Drinking Water Security
Title IV of the Act addressed the security of the nation’s drinking water. It amended the Safe Drinking Water Act to require every community water system serving more than 3,300 people to conduct a vulnerability assessment, certify its completion, and submit a written copy to the EPA for secure storage. The assessments were designed to identify weak points in water infrastructure that could be exploited in a deliberate attack.
These original requirements have since been updated. In 2018, America’s Water Infrastructure Act replaced the vulnerability assessment framework with a broader mandate for risk and resilience assessments. Community water systems serving more than 3,300 people now must evaluate risks from both intentional attacks and natural hazards, covering everything from source water and treatment facilities to computer systems, chemical storage, and financial infrastructure. They must also develop emergency response plans.
Regulation of Biological Agents and Toxins
The Act created a federal registration and oversight system for laboratories and other facilities that possess, use, or transfer certain dangerous biological agents and toxins, known as “select agents.” These are pathogens and toxins that could potentially be weaponized, and the law gave the CDC and the USDA’s Animal and Plant Health Inspection Service joint authority to regulate them through the Federal Select Agent Program.

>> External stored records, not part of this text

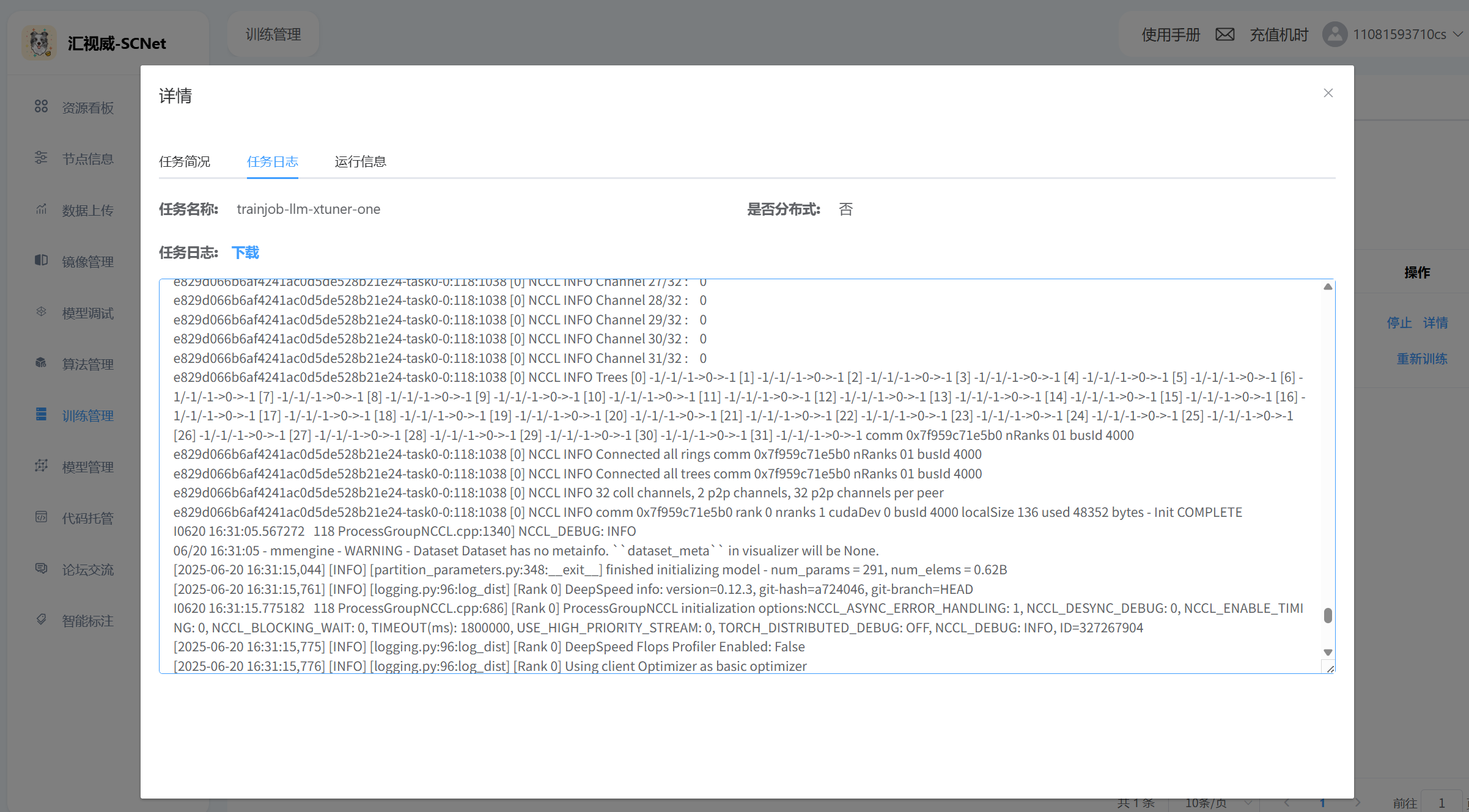Image resolution: width=1469 pixels, height=812 pixels.
Task: Click the 镜像管理 sidebar icon
Action: [41, 261]
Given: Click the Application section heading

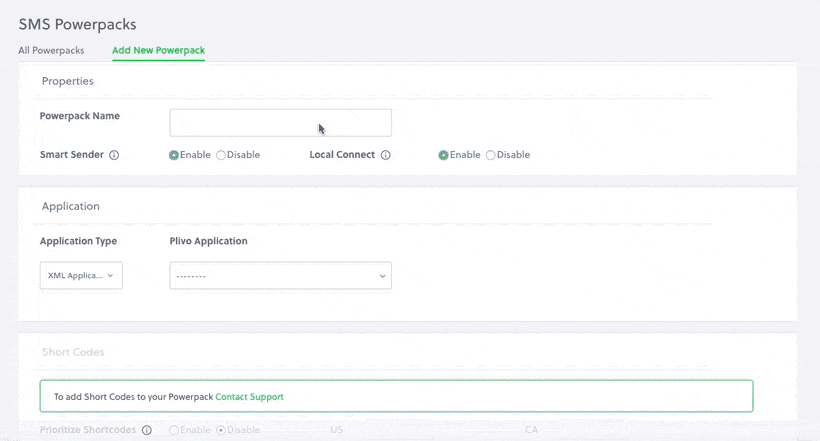Looking at the screenshot, I should pyautogui.click(x=70, y=206).
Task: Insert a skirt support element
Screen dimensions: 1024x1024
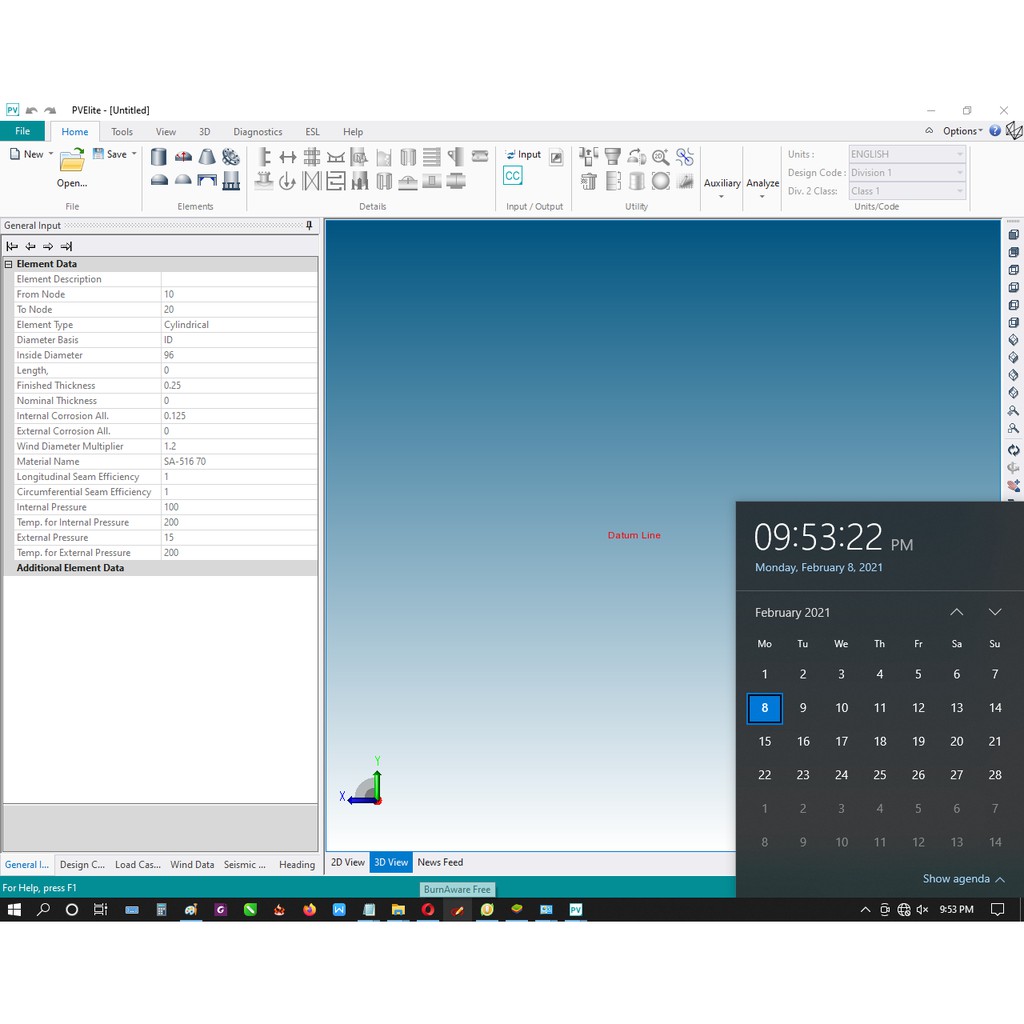Action: click(231, 181)
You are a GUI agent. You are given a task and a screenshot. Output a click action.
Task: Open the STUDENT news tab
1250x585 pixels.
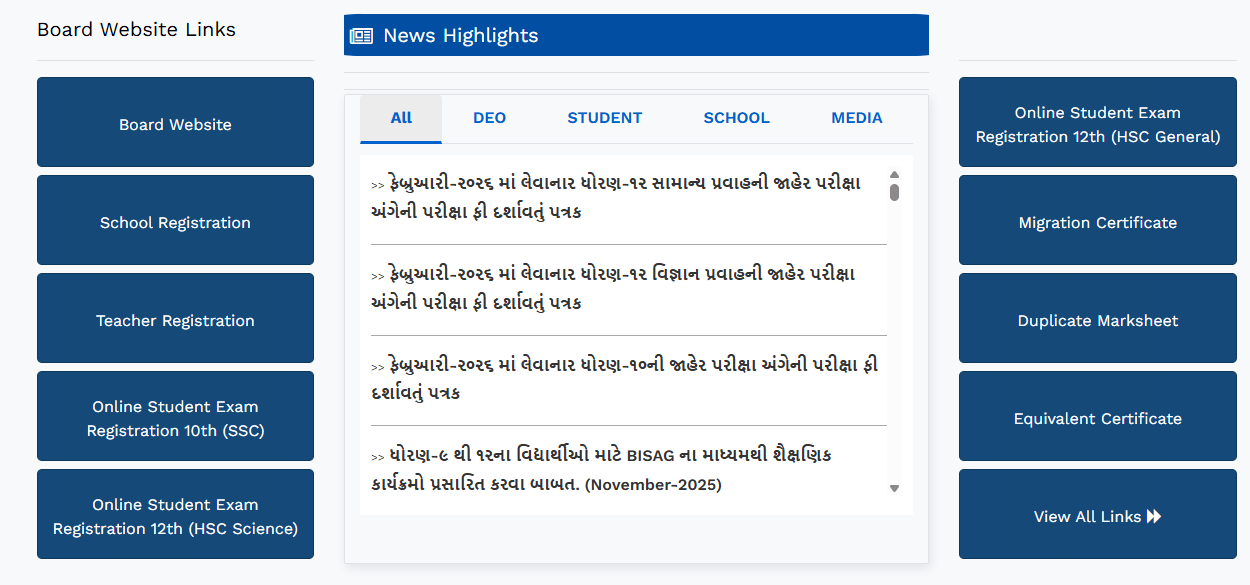(604, 117)
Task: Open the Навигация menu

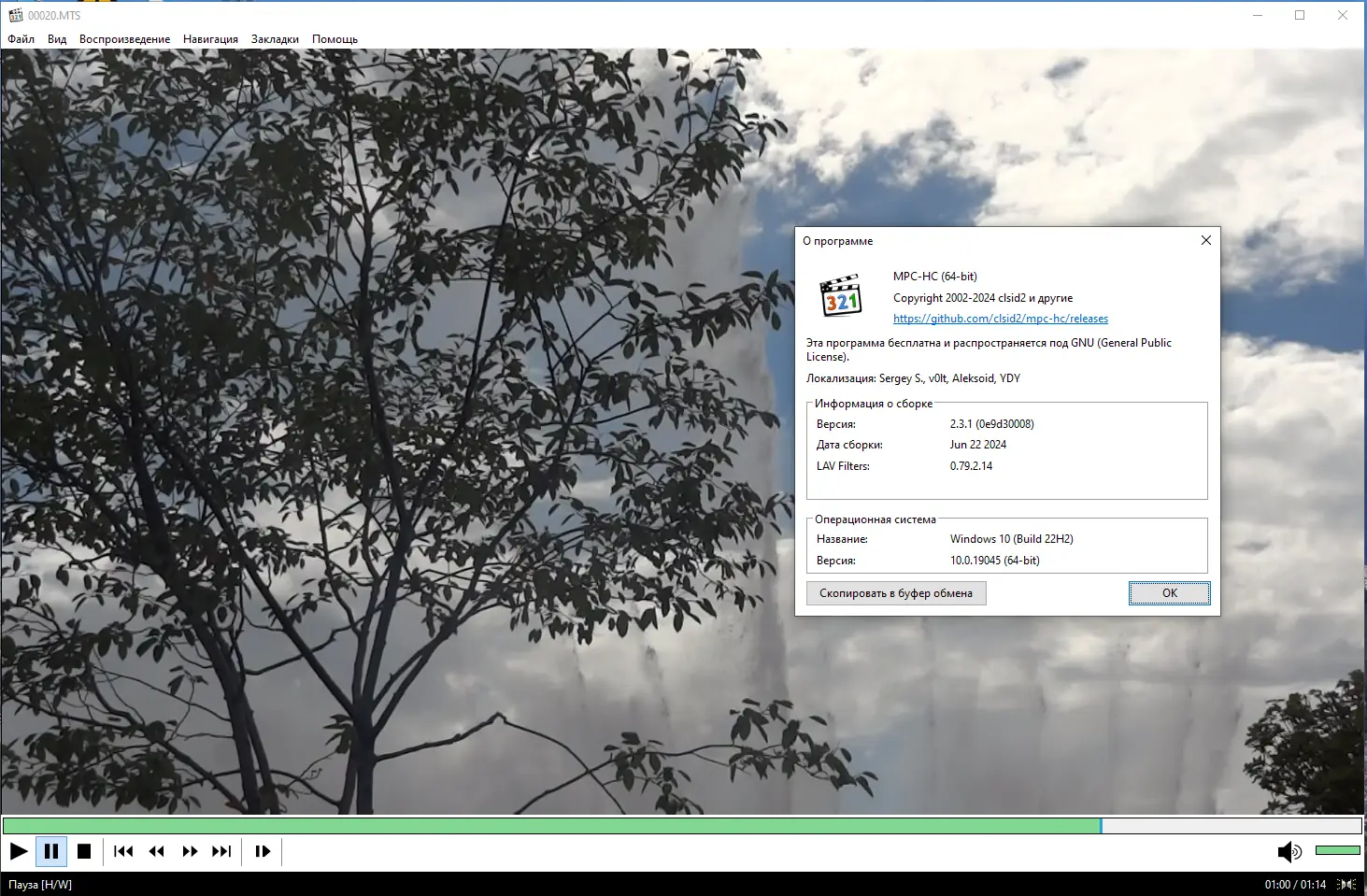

Facilities working with select agents must register with the program and meet requirements for biosafety, physical security, local oversight, reporting, and staff training. Every individual who works with these agents must undergo a security risk assessment performed by the FBI. The program’s goal is to prevent unauthorized access, theft, loss, or release of the most dangerous biological materials.
Penalties for Violations
The Act carries significant penalties. For violations related to the possession, use, or transfer of regulated biological agents, civil fines can reach $250,000 for an individual and $500,000 for an organization. Criminal penalties are steeper: knowingly possessing a select agent without proper registration, or transferring one to an unregistered person, can result in up to 5 years in prison, a fine, or both.
On the food safety side, failing to register a food facility or failing to submit prior notice for imported food can result in the FDA refusing entry of food shipments and taking enforcement action. The administrative detention authority also gives the FDA a practical tool to hold suspect food without needing a court order first, making enforcement faster in urgent situations.